場所はライブハウスが多く、10代から大人まで幅広い層へのアプローチができる渋谷を選んだ。店内は約90平米。出店当初は段ボールを積んだまま営業していたが、日を重ねるごとに棚やテーブルなどを入れて変化させてきた。これは、客やスタッフの思いが詰まっている空間にしたいという狙いからで、はじめから完成させずに進行形で店舗づくりをしているという。

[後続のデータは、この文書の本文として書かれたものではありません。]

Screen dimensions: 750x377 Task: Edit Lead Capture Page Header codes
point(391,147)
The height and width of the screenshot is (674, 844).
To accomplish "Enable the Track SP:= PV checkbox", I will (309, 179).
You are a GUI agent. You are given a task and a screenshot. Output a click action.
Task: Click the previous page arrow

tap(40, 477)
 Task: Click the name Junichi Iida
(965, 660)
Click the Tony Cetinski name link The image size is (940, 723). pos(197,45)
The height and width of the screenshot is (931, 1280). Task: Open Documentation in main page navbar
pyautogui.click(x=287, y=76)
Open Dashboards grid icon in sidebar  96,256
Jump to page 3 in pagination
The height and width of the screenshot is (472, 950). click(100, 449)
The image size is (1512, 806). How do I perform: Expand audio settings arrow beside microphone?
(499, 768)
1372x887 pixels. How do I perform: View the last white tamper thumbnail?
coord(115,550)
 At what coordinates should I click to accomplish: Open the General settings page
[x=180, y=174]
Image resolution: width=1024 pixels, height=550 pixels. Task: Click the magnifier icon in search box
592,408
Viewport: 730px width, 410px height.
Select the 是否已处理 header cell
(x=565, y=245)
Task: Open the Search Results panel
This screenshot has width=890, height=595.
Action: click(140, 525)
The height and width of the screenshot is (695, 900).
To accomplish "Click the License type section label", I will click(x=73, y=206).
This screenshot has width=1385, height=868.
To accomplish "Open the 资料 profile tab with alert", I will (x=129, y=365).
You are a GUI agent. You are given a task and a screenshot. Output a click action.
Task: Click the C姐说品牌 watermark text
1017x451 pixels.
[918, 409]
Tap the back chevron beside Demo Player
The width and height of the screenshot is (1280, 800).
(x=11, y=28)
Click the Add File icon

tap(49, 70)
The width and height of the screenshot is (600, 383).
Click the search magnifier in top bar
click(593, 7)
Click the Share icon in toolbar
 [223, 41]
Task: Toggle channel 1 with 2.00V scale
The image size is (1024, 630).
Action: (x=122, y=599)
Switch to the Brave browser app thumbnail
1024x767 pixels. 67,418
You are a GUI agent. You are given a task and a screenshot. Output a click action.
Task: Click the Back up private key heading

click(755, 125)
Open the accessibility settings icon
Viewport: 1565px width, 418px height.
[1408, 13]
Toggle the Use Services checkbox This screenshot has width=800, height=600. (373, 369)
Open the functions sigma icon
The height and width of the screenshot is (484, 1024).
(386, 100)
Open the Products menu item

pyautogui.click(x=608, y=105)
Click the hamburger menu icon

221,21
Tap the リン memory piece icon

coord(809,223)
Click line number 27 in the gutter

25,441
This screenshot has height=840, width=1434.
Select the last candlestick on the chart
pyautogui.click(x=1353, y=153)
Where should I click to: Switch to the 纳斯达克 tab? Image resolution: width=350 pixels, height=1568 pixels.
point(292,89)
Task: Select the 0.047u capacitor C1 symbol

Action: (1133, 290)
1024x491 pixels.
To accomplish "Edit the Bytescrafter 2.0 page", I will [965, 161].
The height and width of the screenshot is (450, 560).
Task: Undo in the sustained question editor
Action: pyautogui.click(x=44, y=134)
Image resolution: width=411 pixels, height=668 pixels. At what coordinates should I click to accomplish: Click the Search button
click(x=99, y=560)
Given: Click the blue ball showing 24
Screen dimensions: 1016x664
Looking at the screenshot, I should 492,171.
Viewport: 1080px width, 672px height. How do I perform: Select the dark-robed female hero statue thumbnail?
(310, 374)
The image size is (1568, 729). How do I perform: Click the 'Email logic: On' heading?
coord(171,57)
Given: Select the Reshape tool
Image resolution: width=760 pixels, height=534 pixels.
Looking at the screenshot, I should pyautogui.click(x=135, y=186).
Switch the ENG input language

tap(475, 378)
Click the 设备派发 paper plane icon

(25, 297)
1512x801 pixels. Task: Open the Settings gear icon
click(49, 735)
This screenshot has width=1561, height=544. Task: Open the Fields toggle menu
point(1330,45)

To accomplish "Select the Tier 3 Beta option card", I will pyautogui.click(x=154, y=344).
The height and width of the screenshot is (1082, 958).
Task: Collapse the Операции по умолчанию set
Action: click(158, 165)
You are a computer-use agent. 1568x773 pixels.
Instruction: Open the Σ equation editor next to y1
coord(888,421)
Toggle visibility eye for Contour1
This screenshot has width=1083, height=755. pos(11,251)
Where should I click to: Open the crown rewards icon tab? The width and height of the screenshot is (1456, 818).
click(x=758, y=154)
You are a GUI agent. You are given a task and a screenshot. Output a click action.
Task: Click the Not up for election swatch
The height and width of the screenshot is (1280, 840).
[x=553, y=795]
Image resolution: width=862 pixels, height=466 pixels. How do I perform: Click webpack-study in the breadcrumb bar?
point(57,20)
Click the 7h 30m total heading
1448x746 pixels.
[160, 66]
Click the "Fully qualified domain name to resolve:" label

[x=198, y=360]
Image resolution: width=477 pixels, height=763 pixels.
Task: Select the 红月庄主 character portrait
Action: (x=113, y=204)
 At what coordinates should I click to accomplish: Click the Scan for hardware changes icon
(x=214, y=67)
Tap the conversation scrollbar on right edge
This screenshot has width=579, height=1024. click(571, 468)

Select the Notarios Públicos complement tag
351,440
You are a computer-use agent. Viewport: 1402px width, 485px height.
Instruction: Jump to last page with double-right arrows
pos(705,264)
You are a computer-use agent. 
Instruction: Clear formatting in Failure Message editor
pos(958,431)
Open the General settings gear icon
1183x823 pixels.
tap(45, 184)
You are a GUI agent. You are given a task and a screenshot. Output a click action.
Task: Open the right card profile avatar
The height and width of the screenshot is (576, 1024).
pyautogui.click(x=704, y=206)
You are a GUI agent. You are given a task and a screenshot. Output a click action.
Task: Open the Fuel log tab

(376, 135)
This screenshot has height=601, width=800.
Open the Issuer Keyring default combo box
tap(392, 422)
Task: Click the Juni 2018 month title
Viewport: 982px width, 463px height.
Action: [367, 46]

取扱うCDは、 残響レーベルに加え、その他の邦楽・洋楽も揃う。セレクトは田畑さんで、ジャンルにはとらわれず、残響レーベルファンもそうでない人も楽しめて、ネット上 のセレクトショップなどとも異なる楽曲・アーティストを選んでいる。アーティストに直接打診することもあり、取材時の9月に人気1位だった「TOROLL(トロール)」は、インディーズとしてのデビューもしていないバンドの自主制作CDだそうだ。CD以外の商品も音楽を基本軸にしており、Tシャツ、本、LEDで発光するフローシー・キャンドル、ギターのほか、「ナインボルト」のエフェクターも扱う。「ナインボルト」のエフェクターは、他の楽器屋などでは類を見ないかなりの種類を取り揃えているという。
同店の特徴がCDの試聴方法である。一般的に、ヘッドホン付き試聴機にあらかじめCDがセットされているのが主流だが、同店ではお客さん自身が試聴したいCDを店内のCDプレイヤーにセット。その曲がBGMとして店内に流れるシステムになっている。店内にいる他のお客さんやスタッフと音楽を共有しながら聴くことができ、会話が生まれるきっかけになっているという。
「ぼくらが若い頃、ウォークマンが登場する前は、同じような光景がありました。ですからこの方法は新しい取組みであり、音楽の聴き方の原点回帰とも言えます。ヘッドホンをつけて音楽を「1人で聴く」ことや「何かをしながら聞く」ことは、道端でもできるし、そういう行為にそろそろ飽きているのではないかと思います。日本にはBGMがどこでも流れ過ぎていて、それが逆に音楽が意識に残らないことに繋がっています」(虎岩さん)。